BEGIN DATA RECORDS

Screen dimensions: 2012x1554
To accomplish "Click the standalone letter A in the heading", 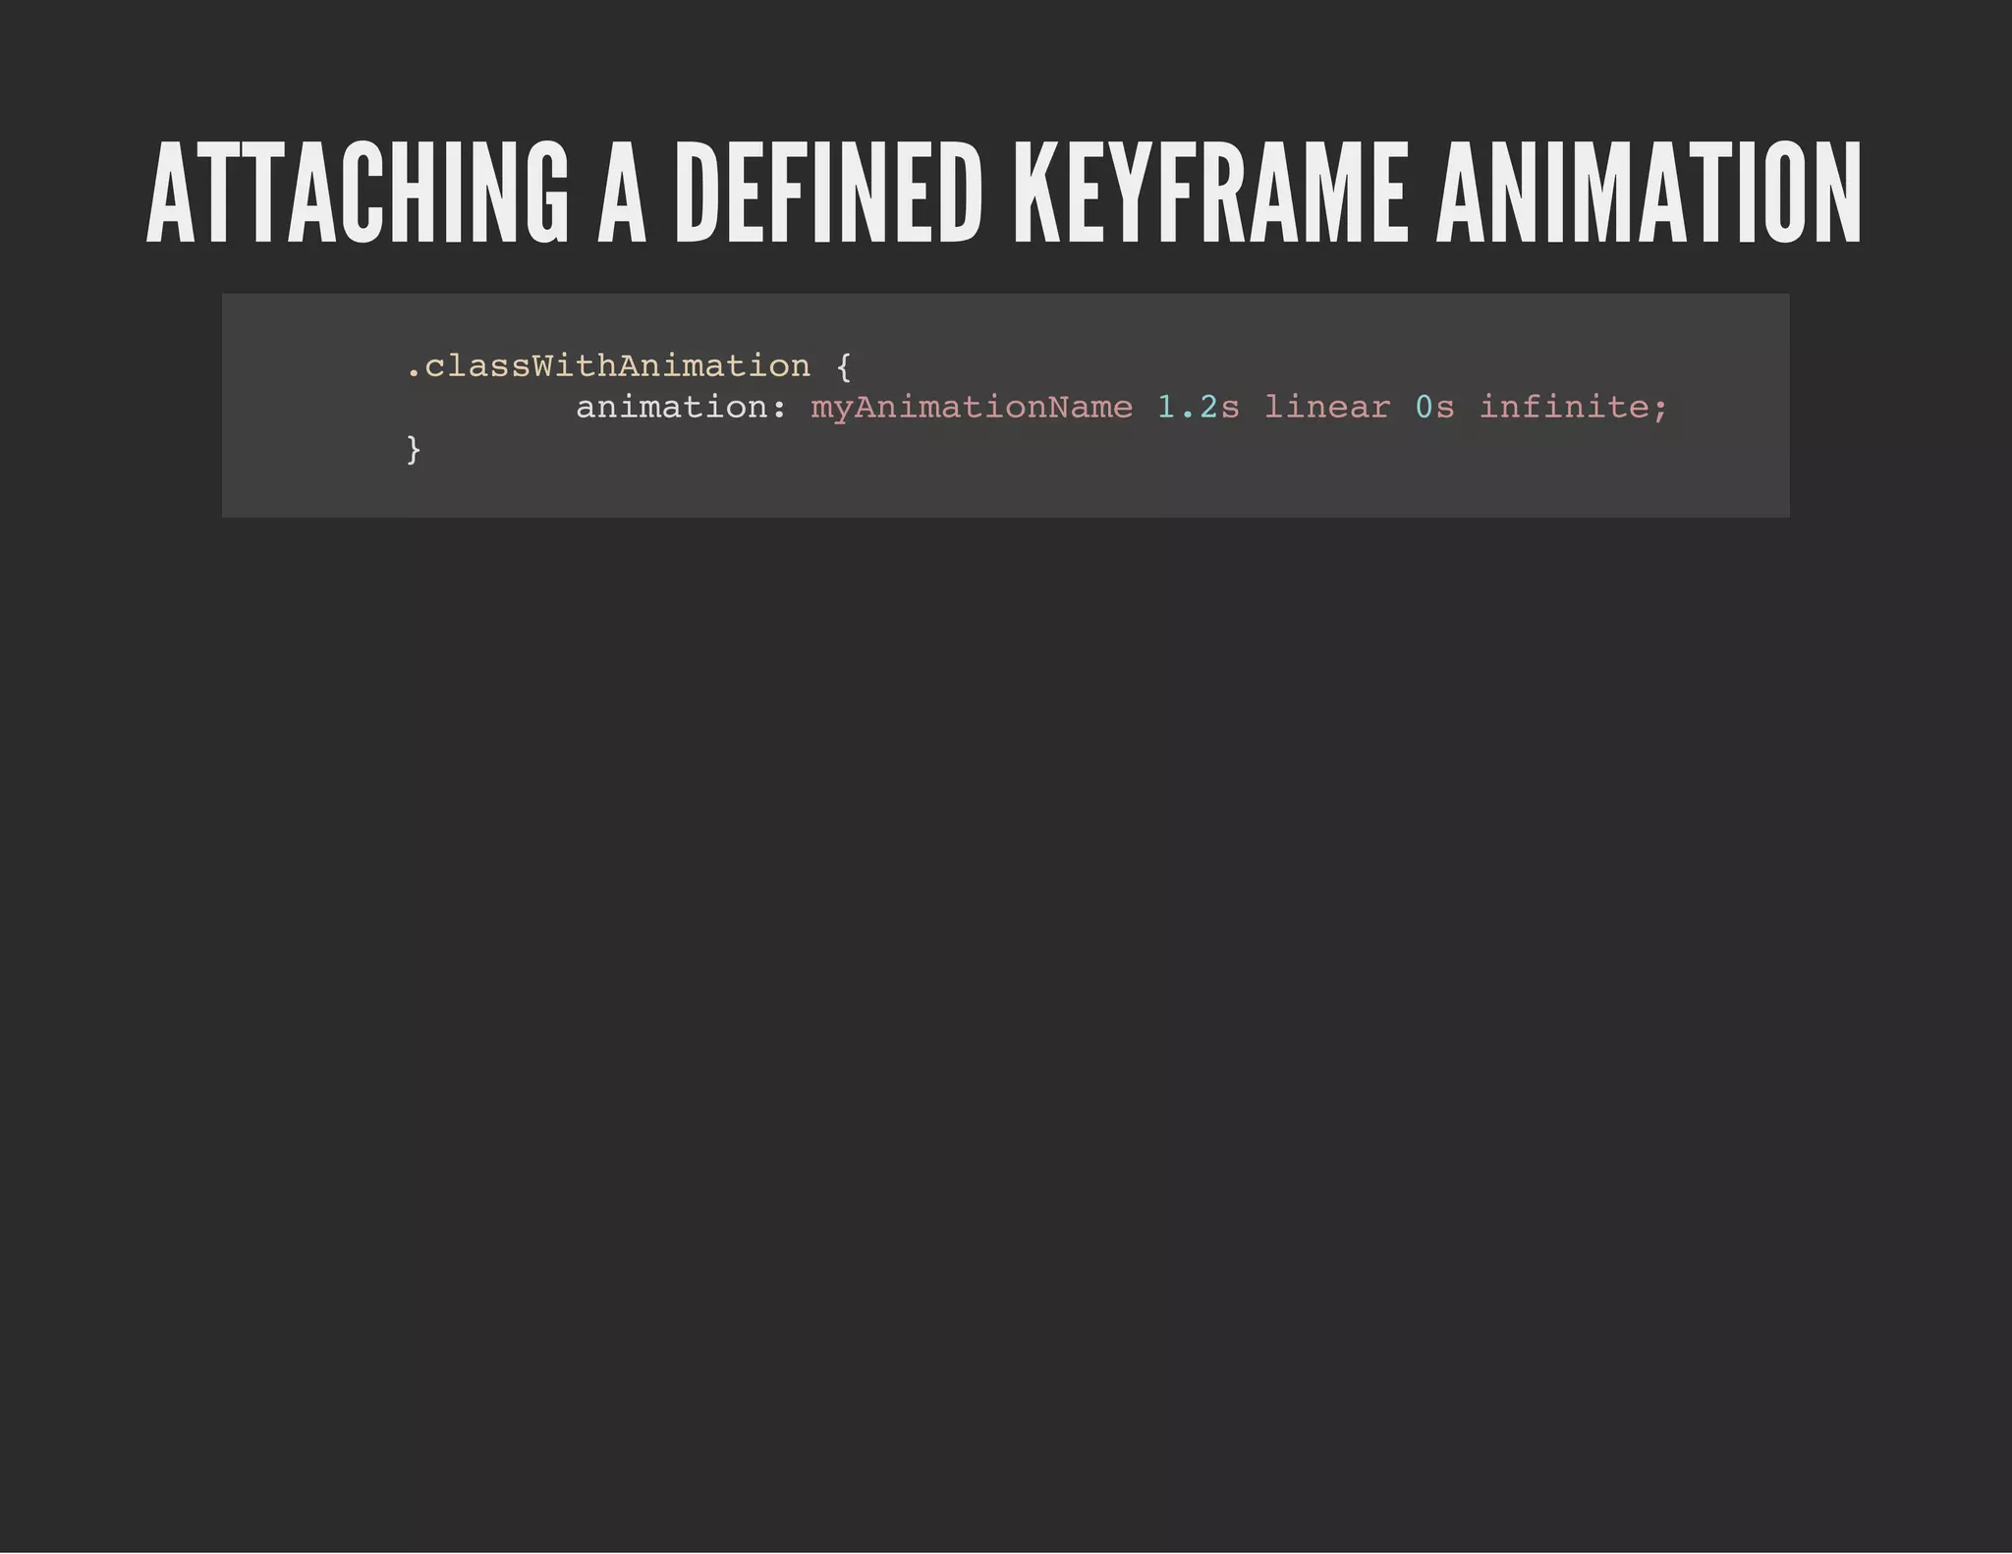I will (x=622, y=194).
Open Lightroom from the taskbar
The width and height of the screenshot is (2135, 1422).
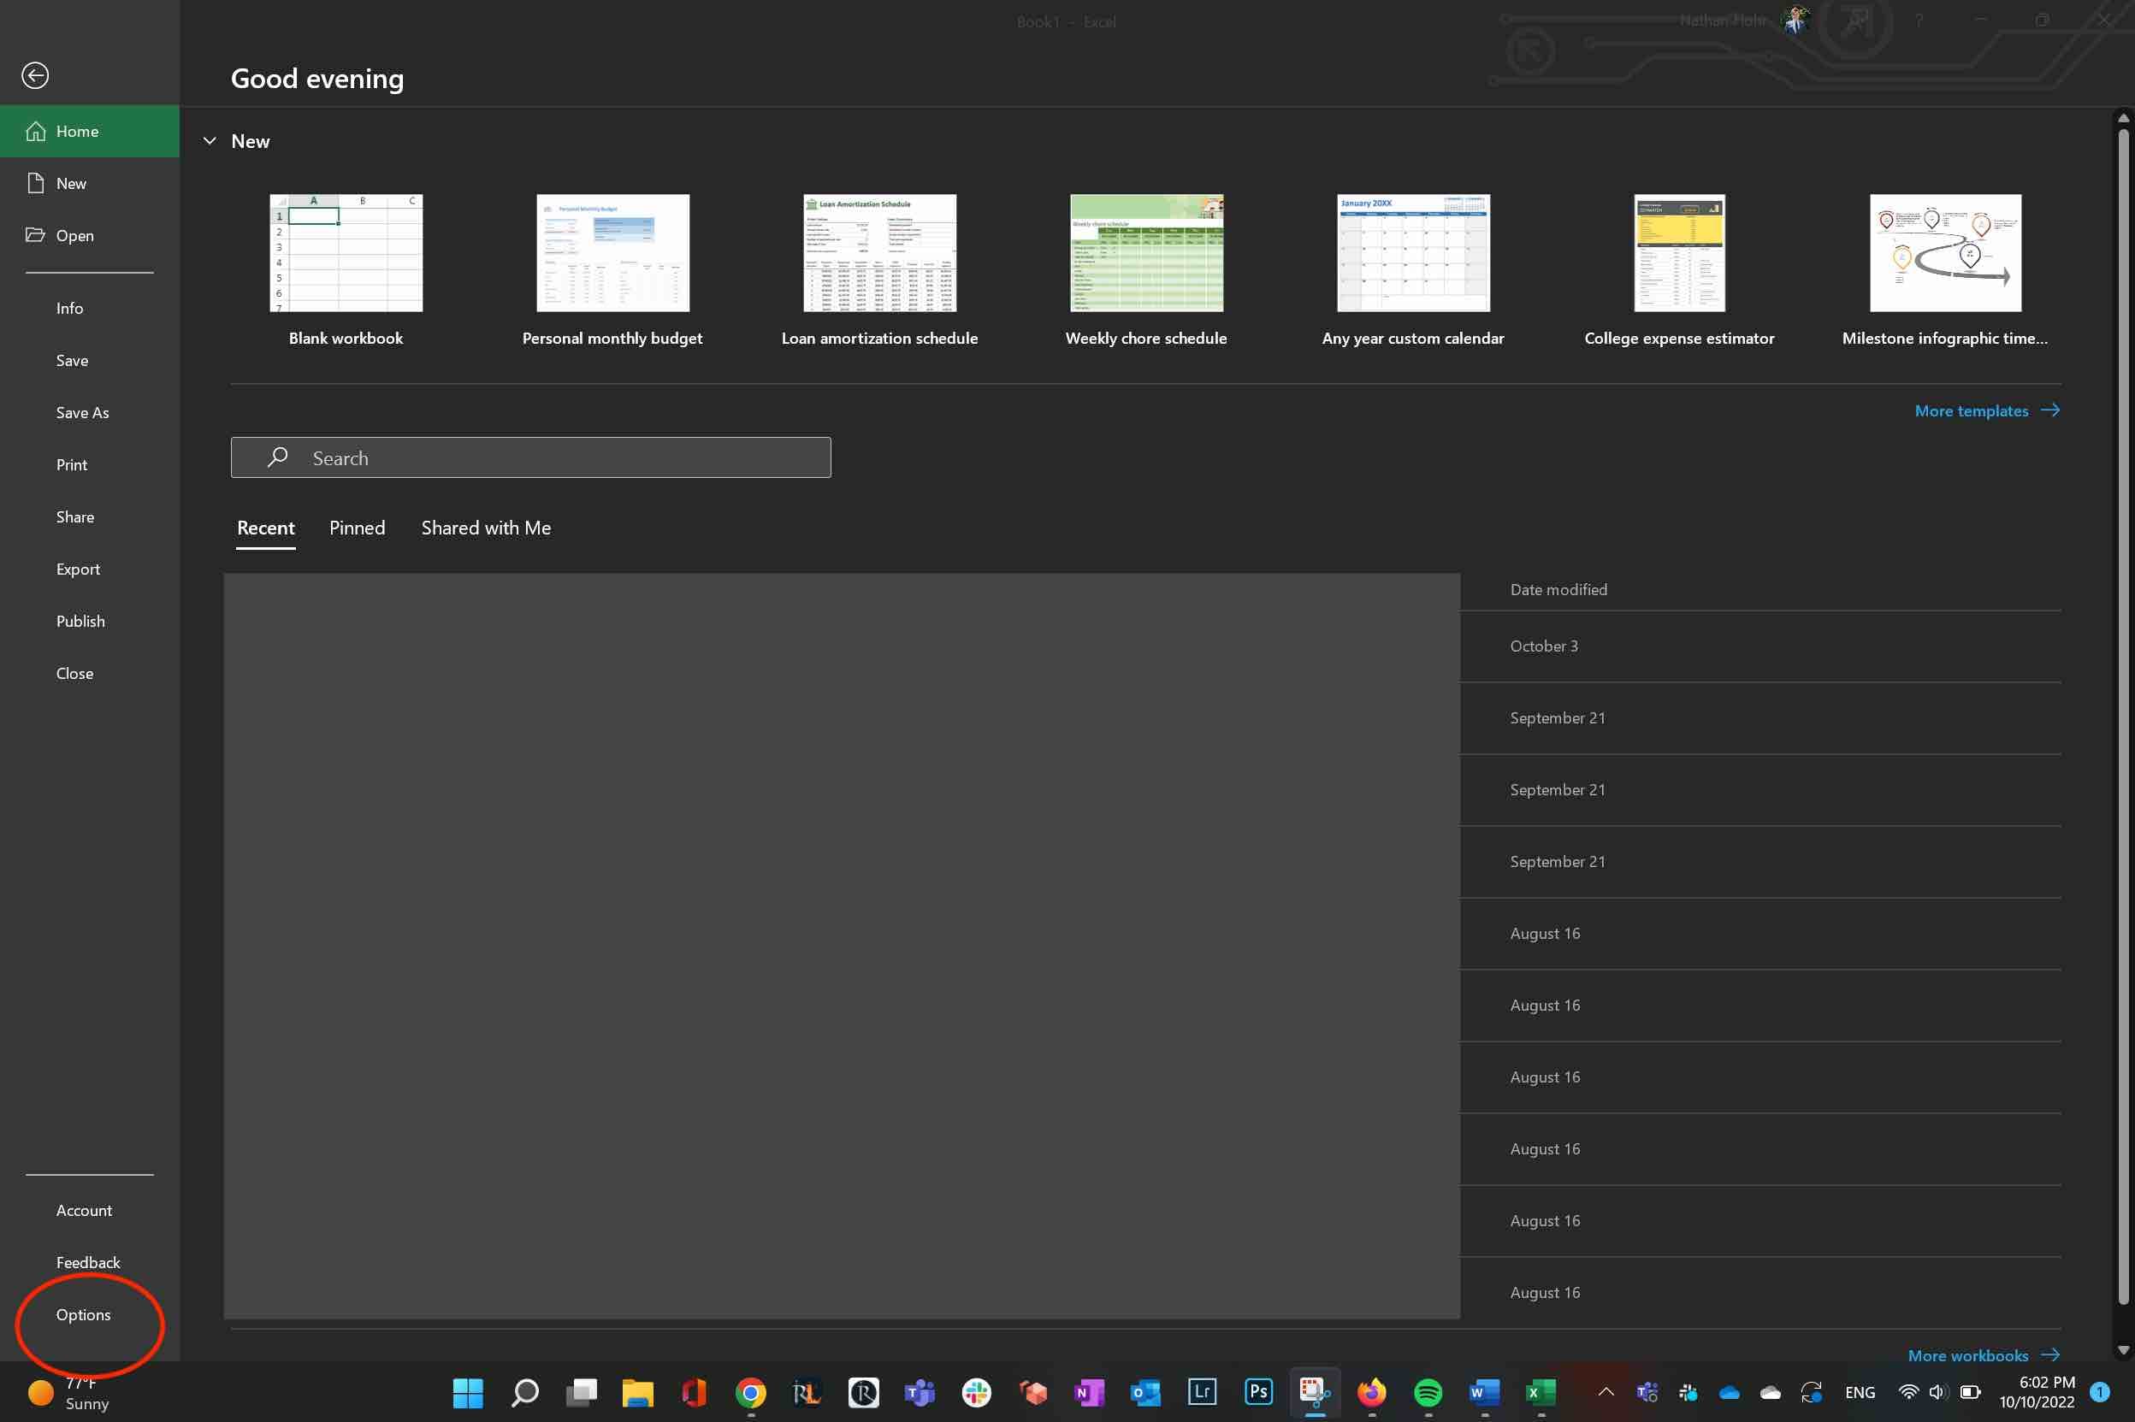1202,1391
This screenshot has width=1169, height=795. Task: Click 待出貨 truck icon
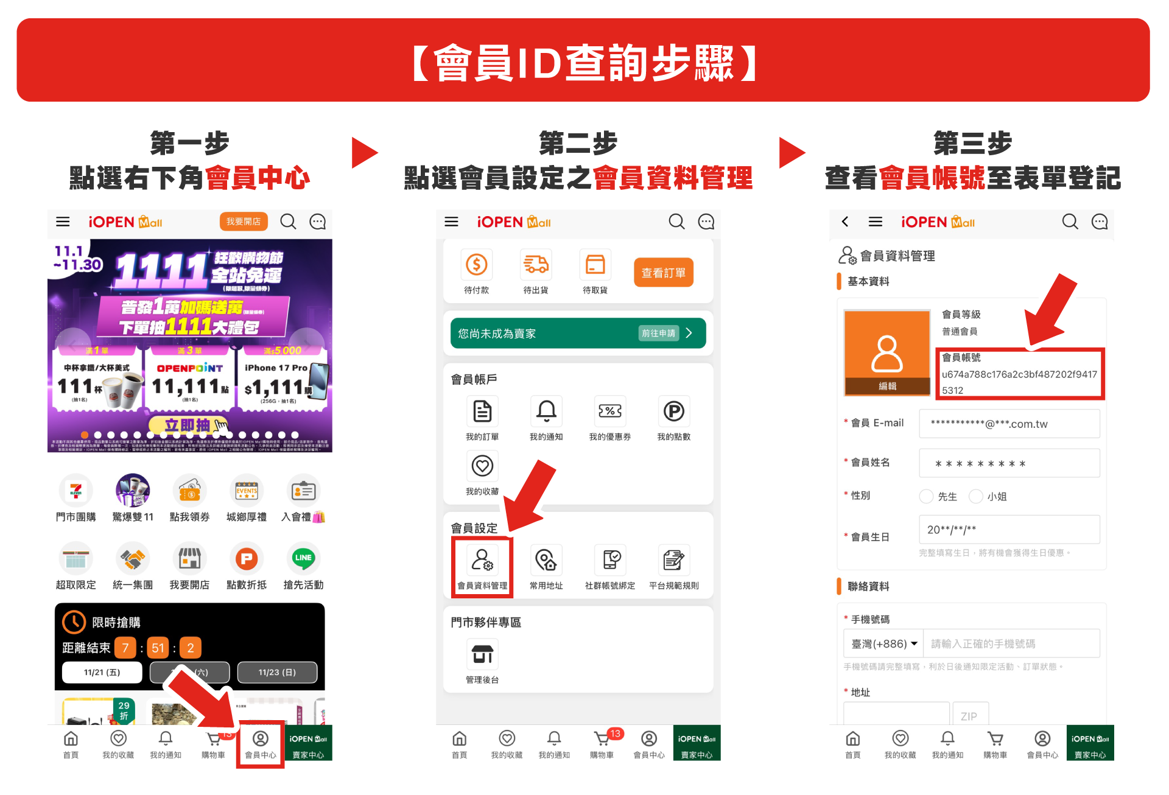[536, 265]
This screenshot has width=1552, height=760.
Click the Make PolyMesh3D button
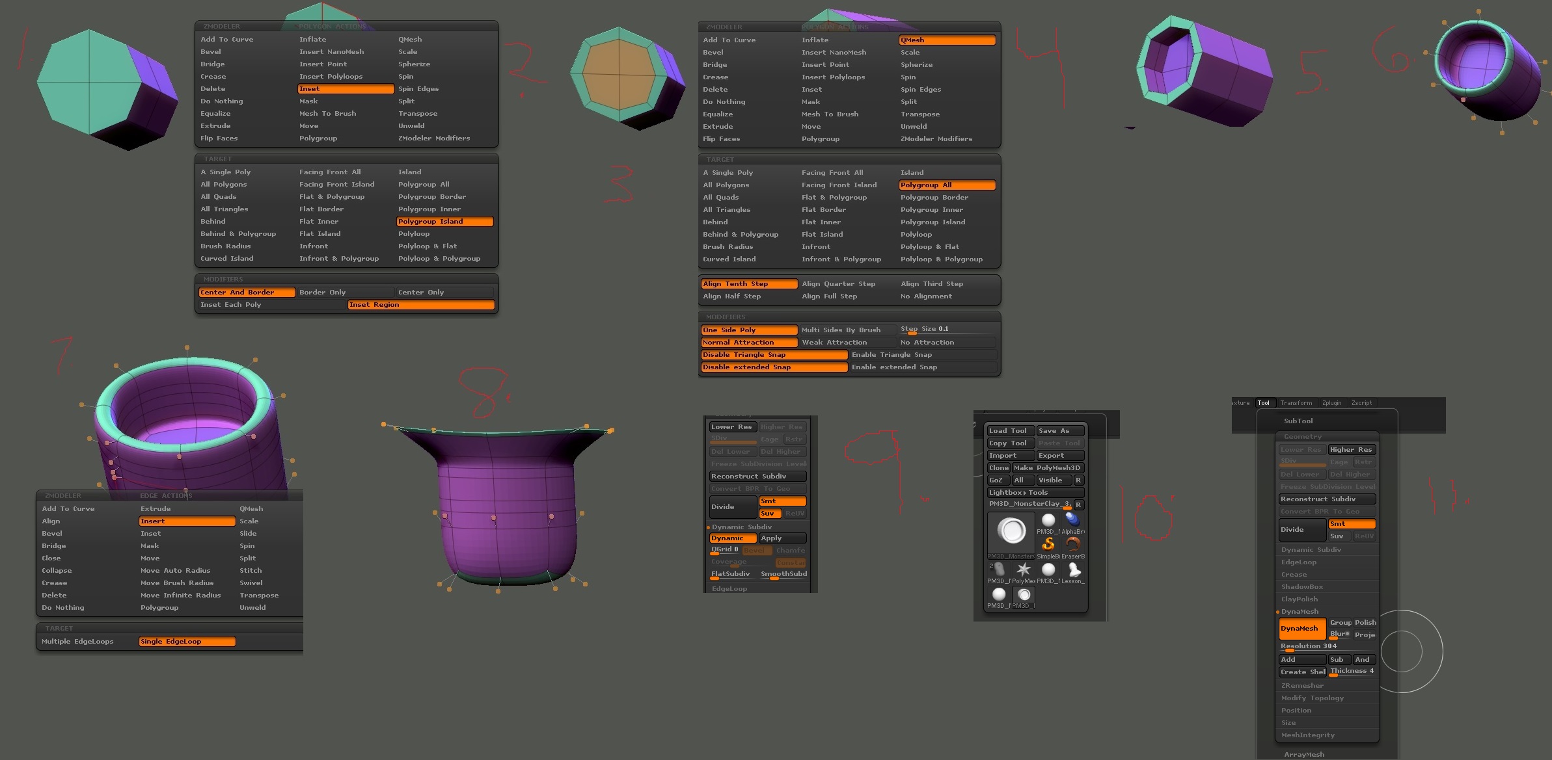tap(1046, 467)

END DATA RECORDS

## TASK ITEM
From the line that contains "This screenshot has width=1552, height=760." to the end of the material above, output every line exactly, both ends included, but leave out any pictures.

## WRITTEN ANSWER
This screenshot has width=1552, height=760.
Click the Make PolyMesh3D button
tap(1046, 467)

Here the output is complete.